Sofia pulled out a bag of crackers and they sat there for a few minutes, munching.
He said, "Why'd you run away?"
Sofia took a cracker, sighing. "I don't know."
She sounded like a stressed adult, not a kid.
"Is something going on at home?"
She shrugged, and then nodded.
"Something with your moms?"
Sofia heaved another heavy sigh, running a hand through her curly black hair. "Yeah… they're fighting about Manny."
Emmanuel was her brother. His hands were mangled in a car accident and he was abandoned. Callie and Arizona fell in love with him, adopted him, and took on all of his health problems. He was almost three, and so far none of the prosthetics they had tried were successful. Arizona wanted to keep trying. Callie wanted to stop, and let Manny learn to live with his amputations for now. It was push and pull with them, stop and go.
He had tried not to take a side because both Callie and Arizona were his friends. Manny was not his responsibility, and none of it was his choice.
But he would have sided with Callie.
"It's all they do," Sofia said, huffing. She drew her bag back up to her chest and rested her chin on it, staring across the street at a pampered suburban lawn.
"Parents suck sometimes," Alex said. "What were you planning to do without them?"
"I don't know.

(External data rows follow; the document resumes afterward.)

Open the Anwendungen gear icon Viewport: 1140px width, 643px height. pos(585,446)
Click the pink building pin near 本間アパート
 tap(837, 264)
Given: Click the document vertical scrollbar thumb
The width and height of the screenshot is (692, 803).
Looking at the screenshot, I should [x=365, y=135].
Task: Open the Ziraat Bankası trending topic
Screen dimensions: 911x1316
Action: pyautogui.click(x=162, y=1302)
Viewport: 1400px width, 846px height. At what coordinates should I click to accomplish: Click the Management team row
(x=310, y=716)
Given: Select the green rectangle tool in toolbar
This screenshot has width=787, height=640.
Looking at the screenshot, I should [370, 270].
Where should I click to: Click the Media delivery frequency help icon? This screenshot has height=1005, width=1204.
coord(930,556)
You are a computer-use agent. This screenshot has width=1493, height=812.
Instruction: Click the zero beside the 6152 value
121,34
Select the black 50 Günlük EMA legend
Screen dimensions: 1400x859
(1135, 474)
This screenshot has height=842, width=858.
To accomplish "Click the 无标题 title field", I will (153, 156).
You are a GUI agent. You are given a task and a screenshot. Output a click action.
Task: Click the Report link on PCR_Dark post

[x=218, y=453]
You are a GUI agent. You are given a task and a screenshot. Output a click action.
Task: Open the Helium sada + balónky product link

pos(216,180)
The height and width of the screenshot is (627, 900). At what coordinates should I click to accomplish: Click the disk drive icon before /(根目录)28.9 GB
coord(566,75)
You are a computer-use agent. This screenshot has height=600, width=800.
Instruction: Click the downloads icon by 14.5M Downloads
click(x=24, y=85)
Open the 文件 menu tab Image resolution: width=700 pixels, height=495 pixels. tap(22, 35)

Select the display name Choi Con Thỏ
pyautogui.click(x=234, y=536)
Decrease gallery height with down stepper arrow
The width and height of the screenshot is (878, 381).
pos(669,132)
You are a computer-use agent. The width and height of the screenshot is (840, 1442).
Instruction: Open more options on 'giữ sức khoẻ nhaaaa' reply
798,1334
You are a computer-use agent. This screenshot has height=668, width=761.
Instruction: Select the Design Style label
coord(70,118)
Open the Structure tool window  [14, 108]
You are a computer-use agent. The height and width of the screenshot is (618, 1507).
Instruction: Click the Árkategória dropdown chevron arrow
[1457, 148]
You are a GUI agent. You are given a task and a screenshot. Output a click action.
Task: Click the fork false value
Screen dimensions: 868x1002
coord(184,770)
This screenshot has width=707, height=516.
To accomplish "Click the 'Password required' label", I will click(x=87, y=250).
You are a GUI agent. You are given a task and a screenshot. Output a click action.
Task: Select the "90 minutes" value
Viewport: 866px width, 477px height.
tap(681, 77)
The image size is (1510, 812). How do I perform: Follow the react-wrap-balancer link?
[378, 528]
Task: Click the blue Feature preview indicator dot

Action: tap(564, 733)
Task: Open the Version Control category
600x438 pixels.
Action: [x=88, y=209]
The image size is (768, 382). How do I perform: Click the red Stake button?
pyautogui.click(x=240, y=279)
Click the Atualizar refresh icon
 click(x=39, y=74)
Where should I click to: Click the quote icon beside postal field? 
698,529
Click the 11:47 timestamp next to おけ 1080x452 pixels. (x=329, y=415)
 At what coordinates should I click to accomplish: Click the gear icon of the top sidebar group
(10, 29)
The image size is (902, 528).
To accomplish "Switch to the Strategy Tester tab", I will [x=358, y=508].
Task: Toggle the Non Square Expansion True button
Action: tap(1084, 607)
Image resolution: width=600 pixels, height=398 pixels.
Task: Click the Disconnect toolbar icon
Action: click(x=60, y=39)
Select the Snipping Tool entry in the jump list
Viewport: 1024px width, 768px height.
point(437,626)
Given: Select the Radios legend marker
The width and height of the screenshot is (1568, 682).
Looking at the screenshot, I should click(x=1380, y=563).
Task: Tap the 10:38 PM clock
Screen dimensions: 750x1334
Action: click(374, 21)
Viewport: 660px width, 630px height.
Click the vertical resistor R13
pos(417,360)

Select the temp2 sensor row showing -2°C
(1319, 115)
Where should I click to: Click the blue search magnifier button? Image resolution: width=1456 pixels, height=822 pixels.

I was going to go see Zola."
"You were going the wrong way for that."
"Oh." Sofia looked up and down the road, her eyes getting a little big. "Where are we?"
"Suburbia."
"What does that mean?"
"Nothing. Look, you can't just run away. Trust me, I tried. It never worked. One, you're not old enough to open a credit card. Big speedbump. And two, you can't just hop on a railroad car like in the cartoons. You walk far enough, and you see there's nothing out there."
Sofia deflated a little.
"But you don't want to run away," Alex went on. He nudged her. "Do you? Do you wanna leave your moms?"
"No," Sofia murmured.
"You just don't wanna be there right now," he said.
She nodded.
"I get that."
His mother killed herself with a pistol a few years ago. His dad was in the wind. His early life was made up of moments he wished he could forget, peppered with the occasional smile. It was mostly drunken fistfights, shouting at ghosts in the corners. He used to drive his bike for miles and miles, hoping he would have the guts to keep going.
But he always turned around.
"Manny needs a lot of attention right now," Alex said. "I feel for you, kid, but you gotta muscle through it. I ran away like a hundred times when I was a kid."
"You did?"
"Oh, yeah. And when I…" he hesitated, wondering if he was being too honest with her. "When they actually took me away from my mom, all I wanted to do was get back to her."
Sofia stared at him, her eyes making her look just like Callie. And she looked afraid. "They took you because you ran away?"
"No, no. Well, sort of." He cleared his throat. "I'm just trying to say that you can get through this. I did. And look at me now. I'm awesome."
Sofia smiled.
He stood, groaning, and held out his hand. "Come on, let's go spray your moms with a hose."
She brightened, "Really?"
"Not literally. Maybe. Come on, hop in."
He called Arizona on the way, blasting the heat to warm up the little runaway.
She was less than thrilled to hear what he found.
Callie and Arizona were at the end of the driveway when he pulled up. Callie yanked open the passenger door and pulled Sofia into her arms, eyes shut, giving a suffocating hug. She spoke rapidly in Spanish, and then in English, "What do you think you were doing? Sofia, baby. Oh, my baby. Don't ever do that again."
"Thank you, Alex," Arizona said, one hand on Callie, one on the kid.
"Yeah, no problem," Alex said.
Callie and Arizona took the kid inside. Callie mouthed a 'thank you' to Alex between scolding and cooing over Sofia. He wondered if an incident like this was enough to make them cool down for a little while, or if the bell would ring as soon as the door shut.